:: Material provided ::
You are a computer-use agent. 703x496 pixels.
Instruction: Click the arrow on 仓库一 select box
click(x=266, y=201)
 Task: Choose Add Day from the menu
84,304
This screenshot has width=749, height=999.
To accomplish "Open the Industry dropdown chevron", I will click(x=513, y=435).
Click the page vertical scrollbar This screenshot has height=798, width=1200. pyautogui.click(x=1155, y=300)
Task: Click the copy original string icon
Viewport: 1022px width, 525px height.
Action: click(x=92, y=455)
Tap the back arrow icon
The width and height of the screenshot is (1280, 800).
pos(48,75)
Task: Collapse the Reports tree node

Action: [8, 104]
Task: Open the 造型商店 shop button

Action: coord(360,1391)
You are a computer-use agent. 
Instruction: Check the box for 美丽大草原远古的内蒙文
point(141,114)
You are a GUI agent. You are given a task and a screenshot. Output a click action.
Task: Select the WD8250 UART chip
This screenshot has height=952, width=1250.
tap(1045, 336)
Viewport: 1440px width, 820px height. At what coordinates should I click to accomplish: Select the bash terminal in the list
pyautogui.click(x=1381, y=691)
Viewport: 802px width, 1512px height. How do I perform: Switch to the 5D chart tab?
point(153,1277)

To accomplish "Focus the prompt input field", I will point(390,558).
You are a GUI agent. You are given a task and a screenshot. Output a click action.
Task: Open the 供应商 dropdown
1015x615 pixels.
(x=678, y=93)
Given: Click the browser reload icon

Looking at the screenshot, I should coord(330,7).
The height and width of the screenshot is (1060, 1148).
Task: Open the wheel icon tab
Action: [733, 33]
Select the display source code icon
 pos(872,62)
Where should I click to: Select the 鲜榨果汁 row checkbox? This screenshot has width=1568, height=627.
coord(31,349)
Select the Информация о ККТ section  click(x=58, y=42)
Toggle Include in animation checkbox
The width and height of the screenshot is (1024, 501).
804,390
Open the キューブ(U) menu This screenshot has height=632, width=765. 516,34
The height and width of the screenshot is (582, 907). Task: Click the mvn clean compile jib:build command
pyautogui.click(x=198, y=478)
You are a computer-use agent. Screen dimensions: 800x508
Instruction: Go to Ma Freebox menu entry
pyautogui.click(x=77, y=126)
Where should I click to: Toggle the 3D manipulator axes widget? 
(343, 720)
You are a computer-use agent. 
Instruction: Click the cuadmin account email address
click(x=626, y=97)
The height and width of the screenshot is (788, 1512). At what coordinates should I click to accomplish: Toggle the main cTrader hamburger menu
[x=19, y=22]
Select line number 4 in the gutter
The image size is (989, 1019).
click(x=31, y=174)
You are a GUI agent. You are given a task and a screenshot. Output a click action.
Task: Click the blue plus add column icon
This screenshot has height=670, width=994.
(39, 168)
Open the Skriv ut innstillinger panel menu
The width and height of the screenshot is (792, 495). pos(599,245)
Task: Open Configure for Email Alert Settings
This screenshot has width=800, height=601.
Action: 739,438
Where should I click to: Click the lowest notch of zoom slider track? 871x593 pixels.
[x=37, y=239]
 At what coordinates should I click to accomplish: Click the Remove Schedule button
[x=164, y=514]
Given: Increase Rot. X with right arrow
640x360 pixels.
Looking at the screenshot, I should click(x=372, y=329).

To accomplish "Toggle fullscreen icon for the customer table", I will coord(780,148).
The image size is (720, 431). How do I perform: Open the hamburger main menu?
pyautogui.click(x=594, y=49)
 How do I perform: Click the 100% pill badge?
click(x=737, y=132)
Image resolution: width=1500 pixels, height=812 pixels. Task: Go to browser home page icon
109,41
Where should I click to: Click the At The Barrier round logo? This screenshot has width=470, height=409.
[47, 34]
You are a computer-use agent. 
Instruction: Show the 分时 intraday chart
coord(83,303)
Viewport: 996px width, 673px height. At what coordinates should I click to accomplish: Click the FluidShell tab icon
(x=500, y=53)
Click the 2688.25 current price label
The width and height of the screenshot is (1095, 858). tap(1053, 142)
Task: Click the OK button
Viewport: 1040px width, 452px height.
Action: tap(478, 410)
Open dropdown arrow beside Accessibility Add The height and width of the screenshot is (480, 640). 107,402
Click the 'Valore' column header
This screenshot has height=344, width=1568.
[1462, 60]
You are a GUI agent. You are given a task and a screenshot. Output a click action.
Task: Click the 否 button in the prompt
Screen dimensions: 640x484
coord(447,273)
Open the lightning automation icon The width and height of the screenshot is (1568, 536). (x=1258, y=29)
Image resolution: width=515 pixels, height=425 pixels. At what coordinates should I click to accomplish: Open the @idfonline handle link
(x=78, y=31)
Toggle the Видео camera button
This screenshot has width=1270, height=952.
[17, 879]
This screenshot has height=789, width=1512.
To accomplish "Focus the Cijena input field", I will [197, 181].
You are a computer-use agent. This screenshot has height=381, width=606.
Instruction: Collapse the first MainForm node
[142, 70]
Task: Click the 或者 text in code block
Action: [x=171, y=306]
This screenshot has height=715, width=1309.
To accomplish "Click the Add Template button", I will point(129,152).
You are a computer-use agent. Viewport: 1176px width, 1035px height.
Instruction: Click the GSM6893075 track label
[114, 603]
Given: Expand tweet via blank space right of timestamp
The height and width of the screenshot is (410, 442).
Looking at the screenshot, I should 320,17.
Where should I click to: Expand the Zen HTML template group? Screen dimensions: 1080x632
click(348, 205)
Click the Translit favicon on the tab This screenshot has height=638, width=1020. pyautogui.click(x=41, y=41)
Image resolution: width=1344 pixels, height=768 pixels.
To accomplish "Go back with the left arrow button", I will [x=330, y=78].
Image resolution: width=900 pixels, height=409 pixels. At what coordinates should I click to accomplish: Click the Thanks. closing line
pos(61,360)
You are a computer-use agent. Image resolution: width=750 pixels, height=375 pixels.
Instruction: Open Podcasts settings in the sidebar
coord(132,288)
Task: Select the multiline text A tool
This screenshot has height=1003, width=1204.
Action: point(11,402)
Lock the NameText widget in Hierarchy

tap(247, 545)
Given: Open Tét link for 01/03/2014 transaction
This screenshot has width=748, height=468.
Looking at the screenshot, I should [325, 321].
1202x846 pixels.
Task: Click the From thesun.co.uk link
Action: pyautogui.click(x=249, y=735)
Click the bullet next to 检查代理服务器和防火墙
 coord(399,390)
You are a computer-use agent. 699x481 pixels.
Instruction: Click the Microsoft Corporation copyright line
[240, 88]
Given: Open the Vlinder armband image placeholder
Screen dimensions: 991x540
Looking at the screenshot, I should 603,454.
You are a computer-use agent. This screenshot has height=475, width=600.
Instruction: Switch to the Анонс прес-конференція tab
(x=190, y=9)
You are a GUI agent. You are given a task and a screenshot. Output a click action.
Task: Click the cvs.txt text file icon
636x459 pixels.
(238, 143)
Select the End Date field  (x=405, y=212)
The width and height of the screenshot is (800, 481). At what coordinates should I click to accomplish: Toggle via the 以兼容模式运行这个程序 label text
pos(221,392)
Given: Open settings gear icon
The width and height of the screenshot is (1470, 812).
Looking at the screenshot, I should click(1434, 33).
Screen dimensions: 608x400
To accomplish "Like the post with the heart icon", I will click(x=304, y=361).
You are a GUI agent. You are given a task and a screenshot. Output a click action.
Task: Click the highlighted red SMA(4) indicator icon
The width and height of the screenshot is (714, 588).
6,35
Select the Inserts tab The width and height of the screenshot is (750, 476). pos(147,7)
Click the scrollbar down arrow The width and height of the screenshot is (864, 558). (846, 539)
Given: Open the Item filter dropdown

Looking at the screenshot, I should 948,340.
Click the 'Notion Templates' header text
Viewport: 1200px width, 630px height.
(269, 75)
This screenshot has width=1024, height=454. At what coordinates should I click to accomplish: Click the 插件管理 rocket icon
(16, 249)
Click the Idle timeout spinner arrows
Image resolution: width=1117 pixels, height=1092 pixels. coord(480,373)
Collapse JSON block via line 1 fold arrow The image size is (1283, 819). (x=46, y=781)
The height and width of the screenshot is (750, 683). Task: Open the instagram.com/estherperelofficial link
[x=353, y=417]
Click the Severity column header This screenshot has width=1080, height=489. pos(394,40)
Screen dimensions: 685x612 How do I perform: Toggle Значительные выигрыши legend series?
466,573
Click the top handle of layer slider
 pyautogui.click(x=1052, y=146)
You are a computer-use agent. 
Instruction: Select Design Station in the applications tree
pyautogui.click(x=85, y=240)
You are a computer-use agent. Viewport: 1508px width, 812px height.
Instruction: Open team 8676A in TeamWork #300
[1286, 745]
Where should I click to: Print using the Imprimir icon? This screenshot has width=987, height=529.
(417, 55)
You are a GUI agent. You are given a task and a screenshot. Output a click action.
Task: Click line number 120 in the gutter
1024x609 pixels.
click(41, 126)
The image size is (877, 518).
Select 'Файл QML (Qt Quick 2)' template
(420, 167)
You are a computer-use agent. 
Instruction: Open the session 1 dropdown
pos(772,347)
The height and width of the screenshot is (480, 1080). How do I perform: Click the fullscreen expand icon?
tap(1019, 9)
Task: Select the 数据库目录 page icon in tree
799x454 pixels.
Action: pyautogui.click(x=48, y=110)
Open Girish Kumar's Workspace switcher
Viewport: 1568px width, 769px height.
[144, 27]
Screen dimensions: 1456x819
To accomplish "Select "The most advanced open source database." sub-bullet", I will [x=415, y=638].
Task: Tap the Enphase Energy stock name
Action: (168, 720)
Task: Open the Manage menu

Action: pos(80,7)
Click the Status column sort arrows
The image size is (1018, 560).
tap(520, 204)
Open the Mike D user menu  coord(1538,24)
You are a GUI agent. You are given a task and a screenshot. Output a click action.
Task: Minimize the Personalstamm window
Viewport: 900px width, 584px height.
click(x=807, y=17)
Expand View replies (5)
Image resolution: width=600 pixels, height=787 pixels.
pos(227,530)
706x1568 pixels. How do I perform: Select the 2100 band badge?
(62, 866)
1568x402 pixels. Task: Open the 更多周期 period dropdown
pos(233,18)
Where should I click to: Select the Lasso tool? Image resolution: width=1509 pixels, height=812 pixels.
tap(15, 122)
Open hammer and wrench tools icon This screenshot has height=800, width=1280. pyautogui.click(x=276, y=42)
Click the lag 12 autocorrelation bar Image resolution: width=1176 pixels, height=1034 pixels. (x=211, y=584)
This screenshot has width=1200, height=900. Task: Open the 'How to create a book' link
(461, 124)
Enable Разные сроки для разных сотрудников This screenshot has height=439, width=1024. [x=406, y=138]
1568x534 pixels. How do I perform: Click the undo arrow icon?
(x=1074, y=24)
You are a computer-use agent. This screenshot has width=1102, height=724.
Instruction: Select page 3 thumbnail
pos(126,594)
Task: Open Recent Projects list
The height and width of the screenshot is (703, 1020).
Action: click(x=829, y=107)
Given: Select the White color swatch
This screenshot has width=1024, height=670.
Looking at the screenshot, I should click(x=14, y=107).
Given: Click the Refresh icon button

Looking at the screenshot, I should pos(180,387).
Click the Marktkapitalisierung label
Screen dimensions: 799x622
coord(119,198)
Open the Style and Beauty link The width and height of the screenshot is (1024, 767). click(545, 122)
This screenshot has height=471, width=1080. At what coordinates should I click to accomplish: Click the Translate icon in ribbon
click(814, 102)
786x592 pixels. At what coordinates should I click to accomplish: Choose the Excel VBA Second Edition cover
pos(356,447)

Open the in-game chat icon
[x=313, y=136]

:: Task ::
Reproduce verbatim the stretch of lines beginning with the one containing "This screenshot has width=1024, height=670." and ending at the close of the entries above.

:: Task response ::
This screenshot has width=1024, height=670.
Looking at the screenshot, I should click(x=14, y=107).
Given: Click the Refresh icon button

Looking at the screenshot, I should pos(180,387).
Click the Marktkapitalisierung label
Screen dimensions: 799x622
coord(119,198)
Open the Style and Beauty link The width and height of the screenshot is (1024, 767). click(545, 122)
This screenshot has height=471, width=1080. At what coordinates should I click to accomplish: Click the Translate icon in ribbon
click(814, 102)
786x592 pixels. At what coordinates should I click to accomplish: Choose the Excel VBA Second Edition cover
pos(356,447)

Open the in-game chat icon
[x=313, y=136]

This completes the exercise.